La “buona” cultura evangelica

 

  • Esalta Gesù. La buona cultura evangelica porta l’attenzione su Gesù, fa di Lui il punto di riferimento, l’esempio da imitare, l’unico da innalzare (1 Corinzi 2:1-2). Sa che gli uomini e le organizzazioni sono strumenti imperfetti, quindi non li mette in primo piano. Per la buona cultura evangelica, titoli e statistiche possono essere utili nell’approccio a tematiche specifiche, ma non diventano il fondamento sui cui operare.

 

  • È onesta. La buona cultura evangelica si confronta con il mondo mostrando cos’è l’Evangelo. Seguendo l’esempio di Gesù e degli apostoli (Atti 17:16-34), si confronta e discute di aspetti sociali e culturali, cerca di convincere e persuadere mostrando verità, amore e giustizia; ma non impone nulla a chi non ha realizzato la salvezza.

 

  • È imparziale. La buona cultura evangelica non ritiene che fama e visibilità siano la discriminante, ma che lo siano la coerenza e la testimonianza. Viene valorizzato ogni credente nato di nuovo, che sia ricco e influente o povero e sconosciuto (1 Corinzi 1:26-31).

 

  • Usa discernimento. Come abbiamo già visto, la buona cultura evangelica esamina prima metodi e mezzi se sono adatti o meno a comunicare il messaggio di Gesù. Studia tutti gli strumenti a disposizione (radio, tv, web, libri …) ma sa che il loro utilizzo dev’essere sottoposto ai princìpi della Bibbia. In ogni caso punta sempre all’eccellenza perché ogni vero evangelico ripete a sé stesso “l’opera mia è per il Re” (Salmo 45:1).

 

  • È “missionaria”. L’obiettivo primario è ingaggiare la cultura “secolare” e testimoniare di Gesù a chi non lo conosce nei diversi ambiti di formazione (scuola, università) e di lavoro che frequentiamo.
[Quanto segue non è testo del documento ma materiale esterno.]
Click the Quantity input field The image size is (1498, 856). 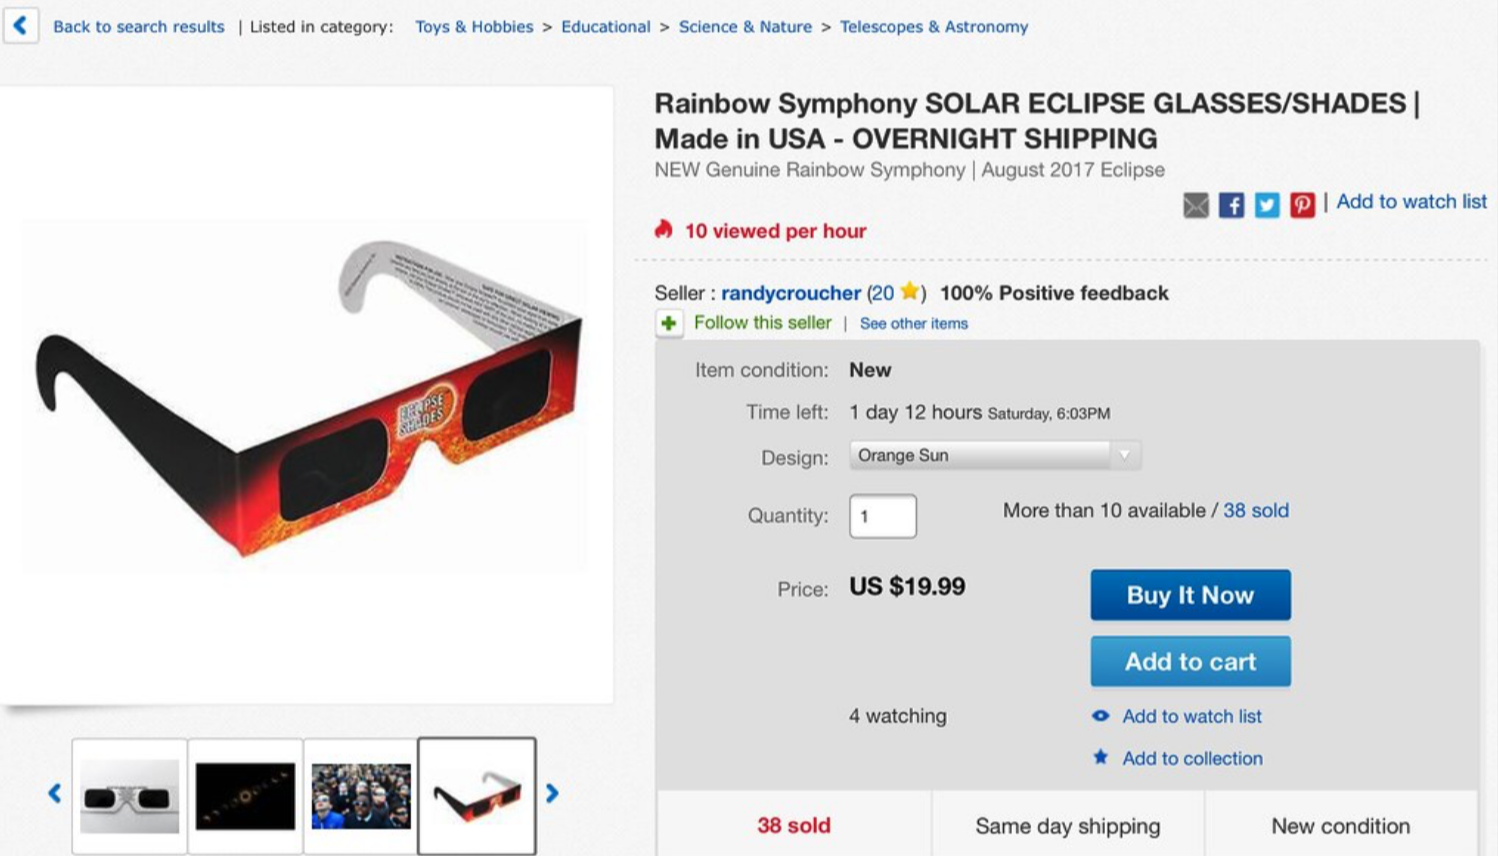pos(882,516)
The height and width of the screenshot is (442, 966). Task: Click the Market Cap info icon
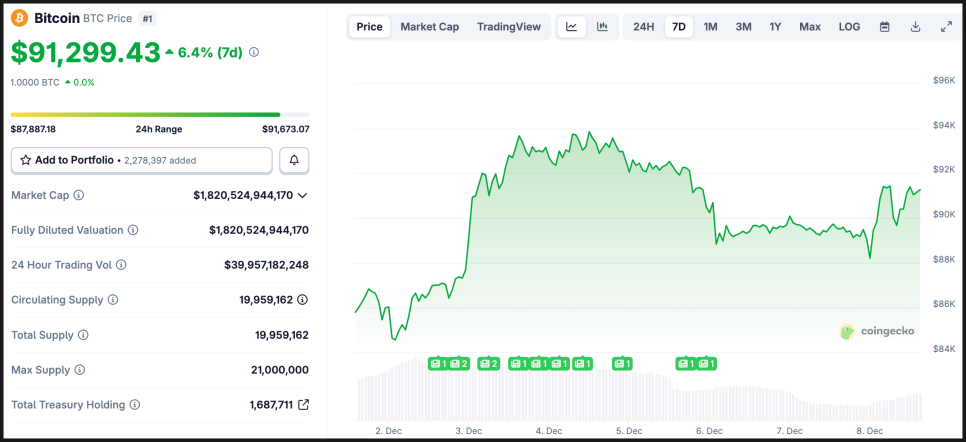pos(79,196)
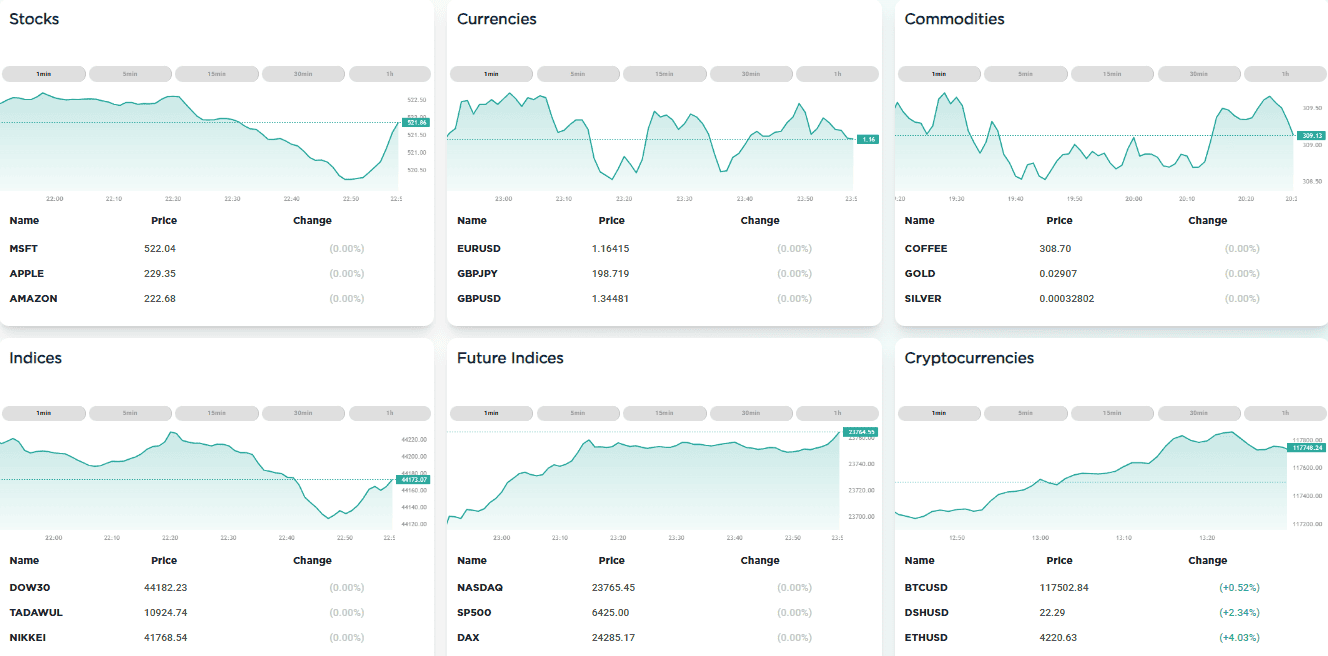Select the 30min timeframe in the Indices panel
1328x656 pixels.
point(303,412)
Essere autorevoli in campo evangelico è utile (soprattutto se lo si fa con la buona cultura), ma non può essere l’obiettivo primario, il grande mandato che abbiamo ricevuto ci proietta fuori, nei paesi, nelle città, nei luoghi dove la luce dell’Evangelo deve risplendere (Marco 16:15).

 

Concludendo

 

Abbiamo tracciato a grandi linee quali possono essere gli approcci migliori e peggiori quando si parla di “cultura evangelica”. Naturalmente ogni ambiente culturale richiede un approccio specifico che risponda alle sfide che lo caratterizzano. Dal punto di vista pratico ed evangelistico ti consigliamo i libri “ControCultura” e “Gesù Oggi”, insieme alla nostra serie di post tratti dai “Laboratori Comunica”.